To Gotham, we go!
After much teasing and name dropping over the course of the season, the Arrow-verse has finally taken us to Gotham in part 2 of the Elseworlds crossover. And we’ve finally gotten our introduction to Ruby Rose as Batwoman (aka Kate Kane), not to mention the reason why neither Oliver (Stephen Amell) nor Barry (Grant Gustin) has crossed paths with Batman throughout these past seven years.
Designed as the Arrow portion of the crossover, this episode set up two key elements: establishing Batwoman as a potential spinoff series, and explaining The Monitor’s motives enough so that when part 3 of the crossover aired, it wouldn’t feel like an info-dump when it came time to reveal all.

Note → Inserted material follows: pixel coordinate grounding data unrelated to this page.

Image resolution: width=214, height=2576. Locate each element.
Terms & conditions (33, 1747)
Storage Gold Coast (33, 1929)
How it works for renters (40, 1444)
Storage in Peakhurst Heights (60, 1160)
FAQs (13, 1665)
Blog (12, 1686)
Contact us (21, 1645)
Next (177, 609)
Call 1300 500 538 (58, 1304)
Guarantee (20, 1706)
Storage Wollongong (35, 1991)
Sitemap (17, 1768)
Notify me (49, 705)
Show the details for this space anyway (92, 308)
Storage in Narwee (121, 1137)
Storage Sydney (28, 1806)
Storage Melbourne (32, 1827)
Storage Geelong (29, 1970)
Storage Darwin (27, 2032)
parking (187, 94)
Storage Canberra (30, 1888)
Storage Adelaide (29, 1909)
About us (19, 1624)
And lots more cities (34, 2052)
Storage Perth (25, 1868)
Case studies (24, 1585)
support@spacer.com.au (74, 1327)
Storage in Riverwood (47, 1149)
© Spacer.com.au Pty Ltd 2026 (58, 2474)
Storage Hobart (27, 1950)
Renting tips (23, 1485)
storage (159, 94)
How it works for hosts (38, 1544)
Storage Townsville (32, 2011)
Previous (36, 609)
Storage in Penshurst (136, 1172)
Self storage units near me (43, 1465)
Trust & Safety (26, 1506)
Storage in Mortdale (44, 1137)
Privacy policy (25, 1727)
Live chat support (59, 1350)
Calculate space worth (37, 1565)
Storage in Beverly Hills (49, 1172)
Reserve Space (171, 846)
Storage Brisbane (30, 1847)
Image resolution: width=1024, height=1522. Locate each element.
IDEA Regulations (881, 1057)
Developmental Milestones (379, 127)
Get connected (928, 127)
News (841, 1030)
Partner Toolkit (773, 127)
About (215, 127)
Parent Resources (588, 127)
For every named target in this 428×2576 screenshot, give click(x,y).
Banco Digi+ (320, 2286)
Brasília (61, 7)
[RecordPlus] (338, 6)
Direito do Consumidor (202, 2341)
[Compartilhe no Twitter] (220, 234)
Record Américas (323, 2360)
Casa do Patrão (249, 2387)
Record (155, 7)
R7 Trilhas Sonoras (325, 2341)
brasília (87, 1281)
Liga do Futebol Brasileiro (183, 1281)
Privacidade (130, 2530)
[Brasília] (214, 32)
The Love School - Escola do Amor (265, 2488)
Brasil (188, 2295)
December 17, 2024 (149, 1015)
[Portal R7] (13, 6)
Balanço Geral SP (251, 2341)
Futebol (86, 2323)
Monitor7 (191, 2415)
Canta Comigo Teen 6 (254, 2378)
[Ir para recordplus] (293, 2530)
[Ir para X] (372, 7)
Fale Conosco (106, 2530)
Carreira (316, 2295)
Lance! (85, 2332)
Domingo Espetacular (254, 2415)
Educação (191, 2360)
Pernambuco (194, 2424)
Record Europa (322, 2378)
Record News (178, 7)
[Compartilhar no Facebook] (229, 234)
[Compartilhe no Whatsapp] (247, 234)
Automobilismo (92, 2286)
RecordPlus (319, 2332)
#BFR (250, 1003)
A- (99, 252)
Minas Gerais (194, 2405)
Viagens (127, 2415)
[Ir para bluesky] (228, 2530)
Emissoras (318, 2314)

In those aspects, ‘Elseworlds‘ Part 2 was an impressive feat. Props to writer/executive producer Marc Guggenheim for keeping the narrative clear and concise throughout the episode. Batwoman was given a fantastic entrance in the scene where the inmates escape Arkham Asylum, and the final few minutes gave incredible insight into not only part 3 of the crossover but also a crisis that could potentially alter the Arrow-verse as we know it.

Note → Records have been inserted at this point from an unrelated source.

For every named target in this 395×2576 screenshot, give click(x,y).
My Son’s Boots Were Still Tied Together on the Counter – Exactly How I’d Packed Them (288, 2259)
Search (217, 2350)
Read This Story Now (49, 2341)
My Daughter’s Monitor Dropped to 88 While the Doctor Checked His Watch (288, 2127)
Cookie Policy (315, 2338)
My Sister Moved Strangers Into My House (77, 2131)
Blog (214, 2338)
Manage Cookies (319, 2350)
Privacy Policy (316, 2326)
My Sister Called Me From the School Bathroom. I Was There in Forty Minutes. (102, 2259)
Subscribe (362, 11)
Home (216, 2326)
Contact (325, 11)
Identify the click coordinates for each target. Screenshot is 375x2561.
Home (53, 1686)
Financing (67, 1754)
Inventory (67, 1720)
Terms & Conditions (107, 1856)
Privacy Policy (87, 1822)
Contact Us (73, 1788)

Because the Arrow portion of the crossover juggled so many narrative elements, Arrow’s supporting cast got the same treatment that The Flash’s did in part 1, although it’s arguable that Cisco (Carlos Valdes) and Caitlin (Danielle Panabaker) were better integrated here than in their own episode. The takeaway here is that the bulk of the episode sets up a possible backdoor pilot for Batwoman, or maybe even a smaller scale take on the Arrow-verse reiteration of the Justice League. It’s more than just an episode of Arrow.

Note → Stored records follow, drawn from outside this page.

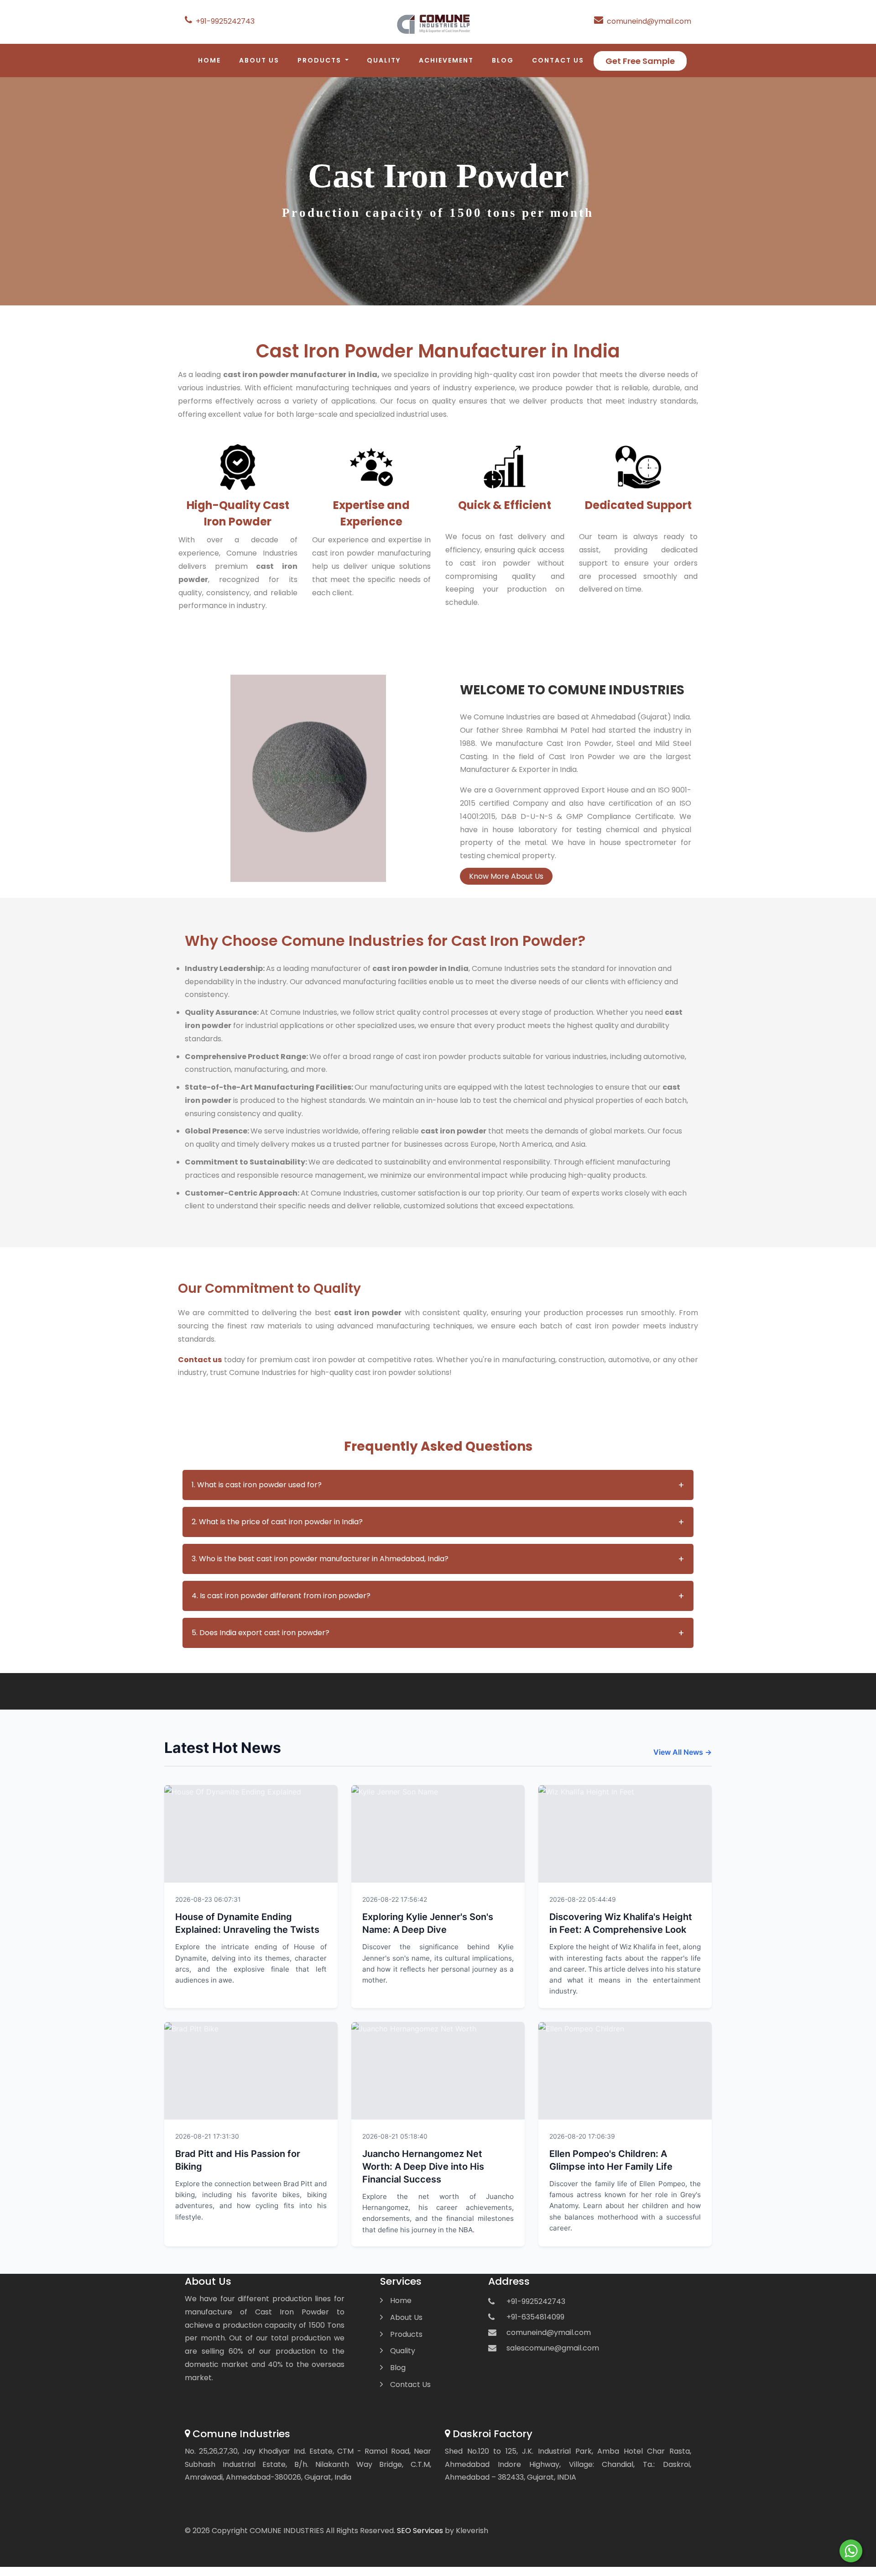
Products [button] (320, 60)
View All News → (682, 1752)
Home (209, 60)
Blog (503, 60)
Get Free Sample (640, 61)
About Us (406, 2317)
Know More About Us (506, 876)
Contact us (200, 1359)
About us (259, 60)
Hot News (311, 1898)
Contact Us (558, 60)
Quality (384, 60)
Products (406, 2334)
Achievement (446, 60)
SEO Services (420, 2530)
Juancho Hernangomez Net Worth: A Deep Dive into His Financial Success (423, 2166)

And it works in the episode favor. Not only does it carry over the humor of part 1 with Grant Gustin’s retelling of Stephen Amell’s usual Arrow introduction, but it also establishes Oliver’s steadfast insistence that Batman is an urban legend concocted by the Gotham City police, and the introduction of Batwoman gives us some pretty damn cool fight scenes around Arkham.
Although it doesn’t exactly make sense that Barry would see Malcolm Merlyn (John Barrowman) and Oliver would see the Reverse Flash (Tom Cavanagh) when hit by Scarecrow‘s fear gas, it’s a great little aside that enables our heroes to see things from the other’s perspective, and so that Batwoman can knock some sense into them after realizing what happened. Still, it’s a bit eye-roll inducing to have the villains explain Barry and Oliver’s backstories to each other.
The episode’s final moments reveal the Monitor’s plan and give us an intriguing tease of part 3: he’s trying to prepare the universe for an imminent “crisis.” The terms have major implications for the Arrow-verse, most notably Barry Allen, as it seems that there are multiple realities on the verge of colliding.
All in all, this episode managed to continue the momentum set in part 1 of Elseworlds, bringing with it some hilarious and sobering moments. While The Flash felt more like a stand-alone episode, Arrow felt more like a crossover: multiple heroes from multiple Earths coming together to set things right. Oh, and of course, the introduction of Batwoman brought with it the implications of a possible spin-off series for the caped crusader.